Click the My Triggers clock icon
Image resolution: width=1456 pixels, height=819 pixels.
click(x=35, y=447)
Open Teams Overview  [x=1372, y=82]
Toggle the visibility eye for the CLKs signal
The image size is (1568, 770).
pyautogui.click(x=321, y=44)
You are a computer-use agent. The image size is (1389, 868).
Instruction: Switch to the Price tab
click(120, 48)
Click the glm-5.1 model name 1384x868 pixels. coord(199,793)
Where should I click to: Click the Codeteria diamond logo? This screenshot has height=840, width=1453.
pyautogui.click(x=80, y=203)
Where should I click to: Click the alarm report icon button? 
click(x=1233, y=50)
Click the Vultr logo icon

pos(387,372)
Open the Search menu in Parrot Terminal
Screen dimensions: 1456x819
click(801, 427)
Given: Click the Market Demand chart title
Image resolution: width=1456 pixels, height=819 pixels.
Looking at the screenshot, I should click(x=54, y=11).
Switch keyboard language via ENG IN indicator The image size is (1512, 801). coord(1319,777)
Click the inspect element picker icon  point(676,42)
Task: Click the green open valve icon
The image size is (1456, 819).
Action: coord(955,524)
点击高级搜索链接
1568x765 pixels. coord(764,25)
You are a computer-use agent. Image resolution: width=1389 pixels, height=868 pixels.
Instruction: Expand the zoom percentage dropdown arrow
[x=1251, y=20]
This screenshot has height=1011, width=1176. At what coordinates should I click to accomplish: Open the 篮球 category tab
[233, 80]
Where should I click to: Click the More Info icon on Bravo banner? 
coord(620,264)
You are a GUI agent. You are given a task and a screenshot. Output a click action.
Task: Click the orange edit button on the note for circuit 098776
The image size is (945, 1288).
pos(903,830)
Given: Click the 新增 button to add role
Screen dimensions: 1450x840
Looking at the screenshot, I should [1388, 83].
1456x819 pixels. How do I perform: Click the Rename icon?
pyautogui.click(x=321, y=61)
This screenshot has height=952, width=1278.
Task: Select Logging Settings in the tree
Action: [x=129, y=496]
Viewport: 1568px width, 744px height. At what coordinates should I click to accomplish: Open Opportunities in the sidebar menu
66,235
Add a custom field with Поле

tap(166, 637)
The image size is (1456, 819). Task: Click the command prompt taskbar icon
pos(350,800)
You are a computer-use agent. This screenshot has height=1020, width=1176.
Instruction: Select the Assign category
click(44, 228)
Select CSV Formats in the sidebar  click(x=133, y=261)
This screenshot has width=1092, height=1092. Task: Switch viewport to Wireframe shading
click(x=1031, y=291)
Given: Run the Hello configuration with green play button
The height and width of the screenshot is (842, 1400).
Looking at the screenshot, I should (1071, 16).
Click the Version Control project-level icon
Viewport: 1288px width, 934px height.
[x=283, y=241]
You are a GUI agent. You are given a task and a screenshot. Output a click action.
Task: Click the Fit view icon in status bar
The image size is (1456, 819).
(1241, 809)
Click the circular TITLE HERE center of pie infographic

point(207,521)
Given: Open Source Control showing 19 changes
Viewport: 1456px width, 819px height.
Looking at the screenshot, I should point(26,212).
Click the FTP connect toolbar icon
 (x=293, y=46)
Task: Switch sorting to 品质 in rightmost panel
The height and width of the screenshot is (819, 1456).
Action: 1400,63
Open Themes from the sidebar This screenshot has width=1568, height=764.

Instructions to follow -
Write out every line of the entries that holds the word "computer".

Problem solution -
You are a computer-use agent. The image size is (1389, 868).
You are a computer-use agent. Image resolution: width=1389 pixels, height=868 pixels.
You are a computer-use agent. This screenshot has height=1020, width=1176.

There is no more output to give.